**Task to complete:** Quote the lines of the entries below word for word, from the line with "Task: Click Изменить link in payment methods" to the line with "Action: 287,31", both included. Leave the pictures out.

**Input for this task:**
---
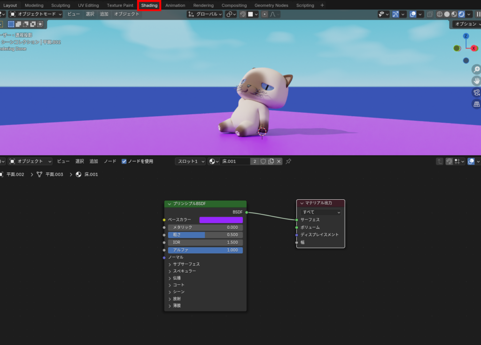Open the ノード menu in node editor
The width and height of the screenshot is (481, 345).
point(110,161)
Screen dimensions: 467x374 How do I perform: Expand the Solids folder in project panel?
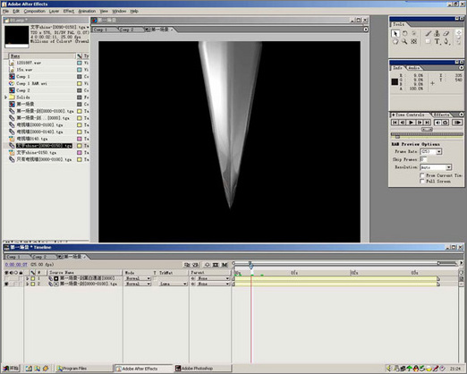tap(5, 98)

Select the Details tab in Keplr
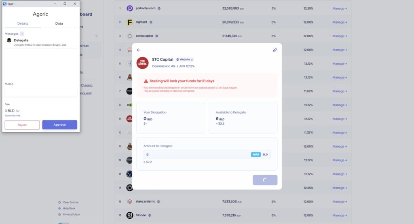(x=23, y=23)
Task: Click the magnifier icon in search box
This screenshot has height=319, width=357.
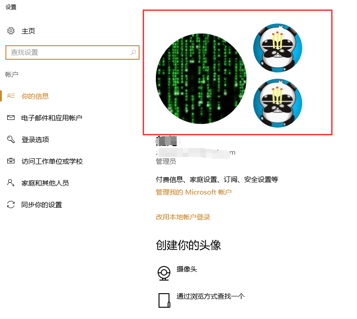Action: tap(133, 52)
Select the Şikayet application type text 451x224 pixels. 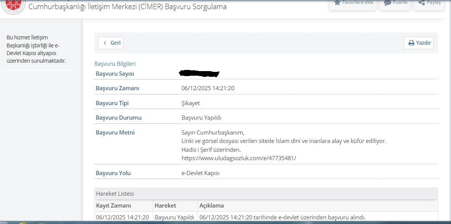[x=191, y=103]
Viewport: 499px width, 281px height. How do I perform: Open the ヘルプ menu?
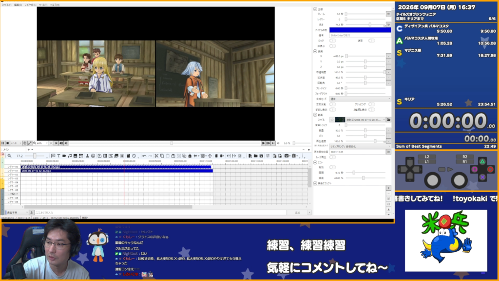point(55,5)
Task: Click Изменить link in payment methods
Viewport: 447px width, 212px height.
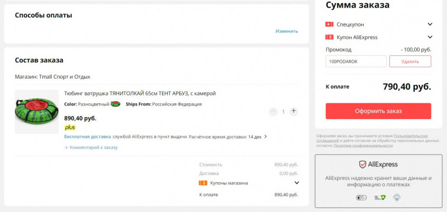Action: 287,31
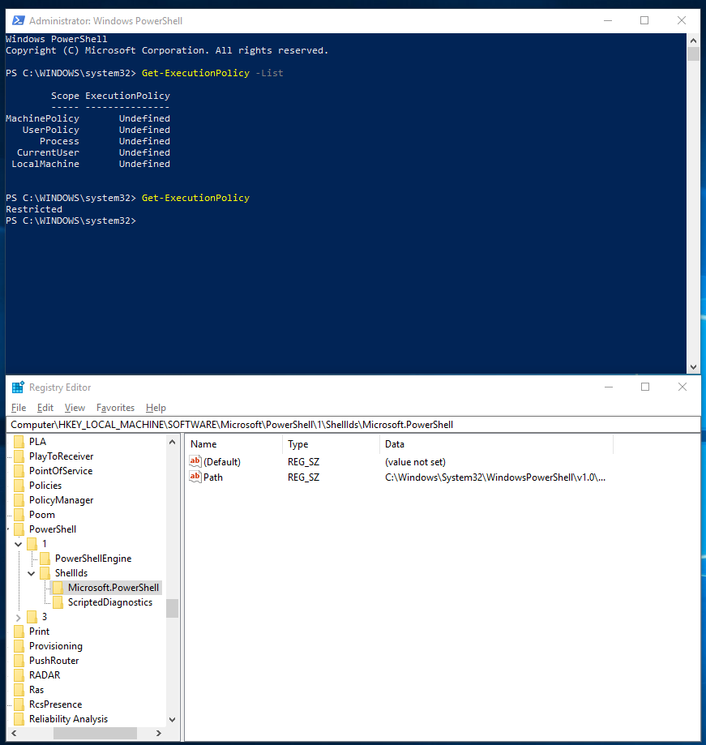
---
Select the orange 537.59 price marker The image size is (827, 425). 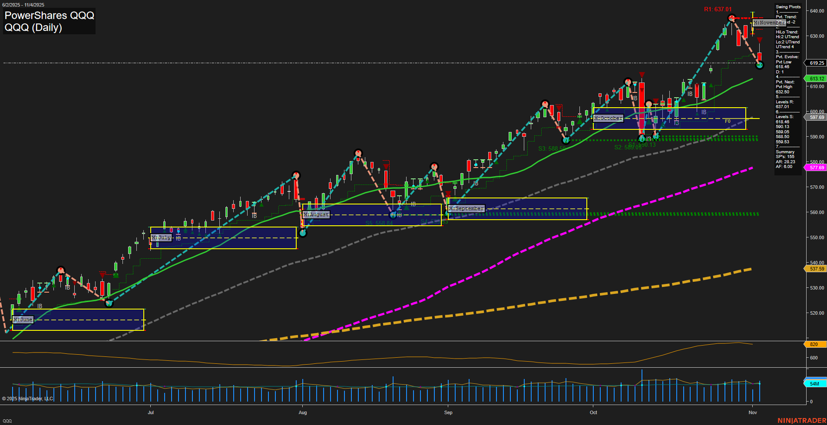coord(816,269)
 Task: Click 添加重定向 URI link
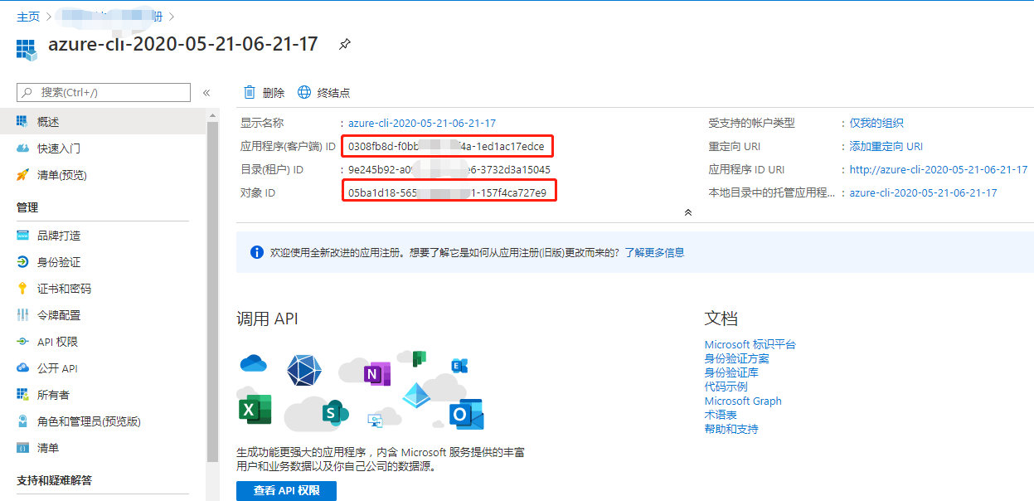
---
**Complete answer:**
Task: Click Изменить link in payment methods
Viewport: 447px width, 212px height.
Action: 287,31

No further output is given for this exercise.